ドル円は、堅調な推移が見込まれます。米景気の順調な回復とインフレ期待の上昇を背景に、米国では早期の金融引締め観測が高まっています。他方、米国に比べ日本の景気回復は遅れており、日米の金融政策スタンスの違いから、当面ドル買い円売りが優勢となりそうです。注目の米雇用統計が市場予想に比べ下振れした場合、来週のドル円は若干の調整が想定されるものの、米国の金融政策スタンスに影響はなく、下値は限定的とみられます。

◆Jリート :上値は限定的か

東証REIT指数は、2,150ポイントを挟んだ高値圏での動きが続く中、相対的な分配金利回りの高さに着目した買いや、株式市場に比べた出遅れ感からの買いなどから、6月29日に続き、7月2日にも年初来高値を更新しました。経済活動の正常化への期待は根強いものの、新型コロナの新規感染者数が東京都などで増えつつあることや、「まん延防止等重点措置」の延長は重しになりそうです。底堅いものの、上値は限定的になりそうです。

来週の注目点

景気ウォッチャー調査(6月) 7月8日(木)午後2時発表

景気ウォッチャー調査の現状判断指数(DI)は、5月に前月差1.0ポイント低下の38.1となりました。ただ、家計動向関連が低下した一方、企業動向関連と雇用関連は上昇するなど、底堅い面も示されました。
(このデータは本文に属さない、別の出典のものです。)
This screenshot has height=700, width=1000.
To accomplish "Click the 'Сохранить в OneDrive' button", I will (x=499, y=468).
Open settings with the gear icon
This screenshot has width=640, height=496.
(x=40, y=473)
6月の現状判断DIは、小幅な改善が見込まれます。新型コロナウイルスの感染は継続しているものの、ワクチン接種の進展などを受け各地点の人出などは増加しており、これらに伴い、景況感も一旦持ち直した模様です。ただし、感染症への懸念が残る中、景況感の改善は当面、緩慢なものにとどまる見込みです。

ISM非製造業景況指数(6月) 7月6日(火)午後11時発表

米供給管理協会(ISM)が発表した5月の非製造業景況指数は、1997年の統計開始以来、最高の64となり、市場予想も上回りました。新型コロナウイルス関連の活動制限が緩和される中、航空や宿泊業、飲食など多くのサービス分野の企業活動が急速に改善しているとみられます。

当面、サプライチェーンや人材確保などの面で課題が残る可能性はありますが、今後も消費者の繰延需要や企業投資の回復が期待できることから、6月の同指数は63.8程度を想定しています。